Task prompt: Whenever a picture appears in the data, skip it and write out all other material exactly.

Source records:
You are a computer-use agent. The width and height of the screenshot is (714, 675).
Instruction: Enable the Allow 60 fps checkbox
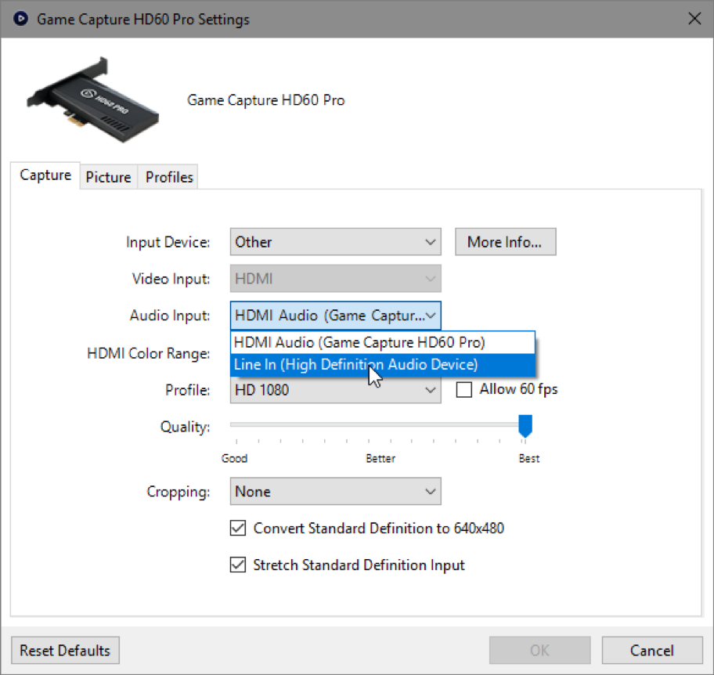(464, 390)
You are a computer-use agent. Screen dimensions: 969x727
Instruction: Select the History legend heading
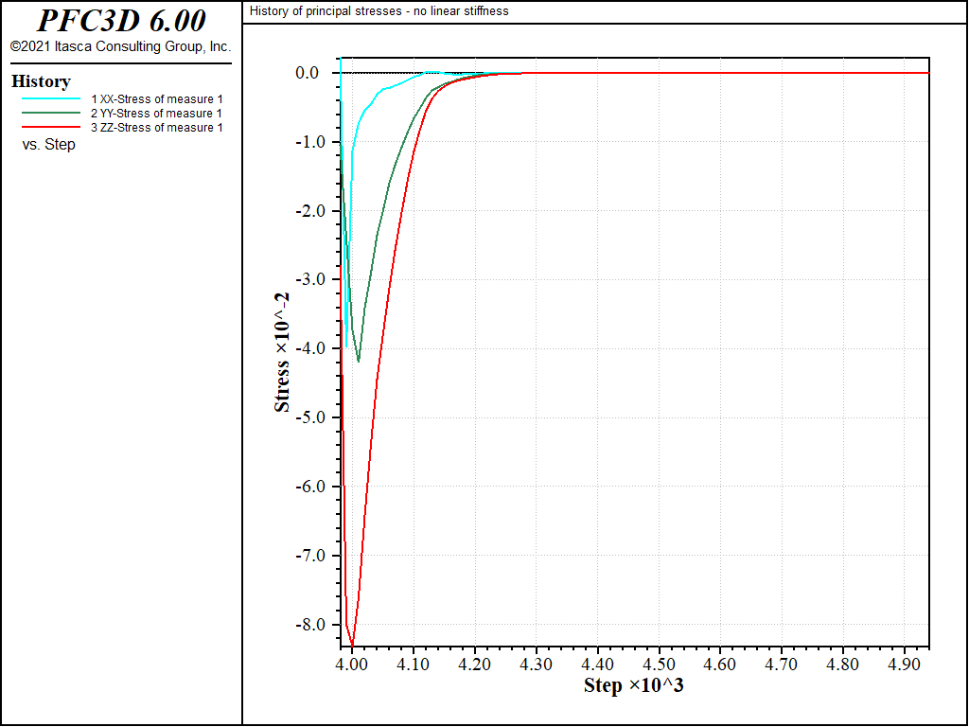(x=41, y=81)
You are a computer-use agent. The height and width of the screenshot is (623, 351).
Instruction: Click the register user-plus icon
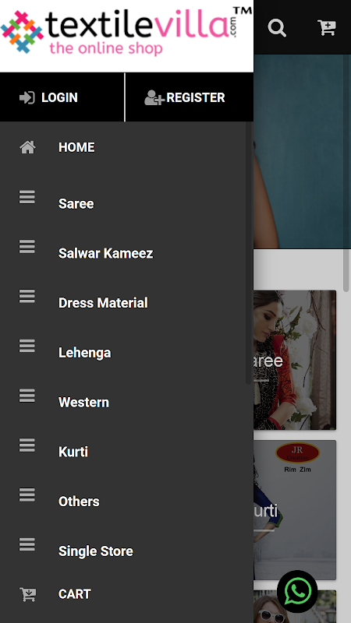coord(154,97)
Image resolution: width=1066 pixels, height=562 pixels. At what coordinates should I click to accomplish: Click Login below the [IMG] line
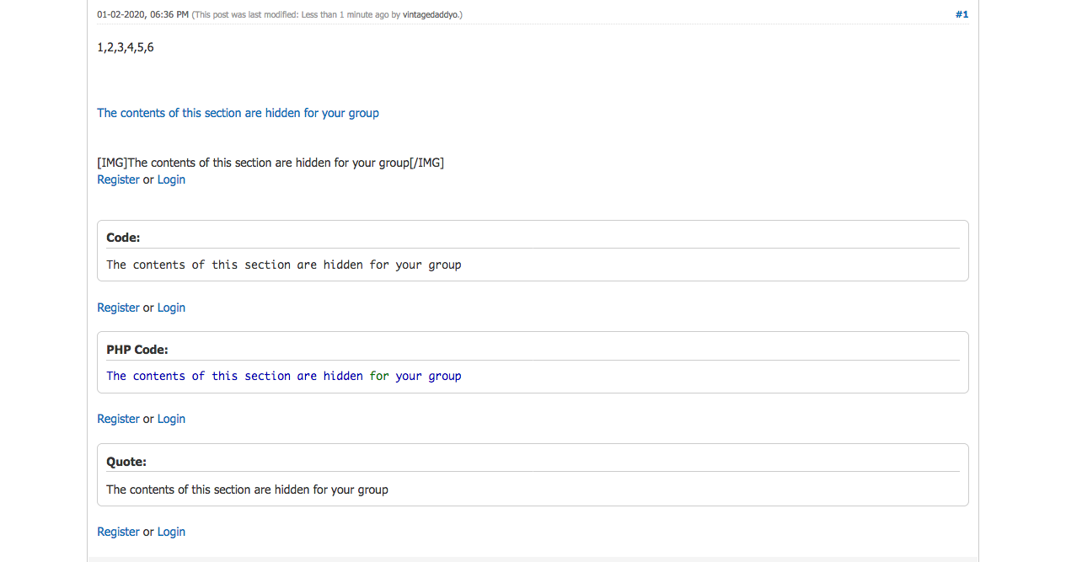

Response:
You are a computer-use agent. The width and height of the screenshot is (714, 675).
Instruction: Enable the Allow 60 fps checkbox
(464, 390)
You are a computer-use agent. Screen dimensions: 969x727
Instruction: Select the History legend heading
(x=41, y=81)
You are a computer-use agent. The height and width of the screenshot is (623, 351).
Instruction: Click the register user-plus icon
coord(154,97)
Image resolution: width=1066 pixels, height=562 pixels. At what coordinates should I click to accomplish: Click Login below the [IMG] line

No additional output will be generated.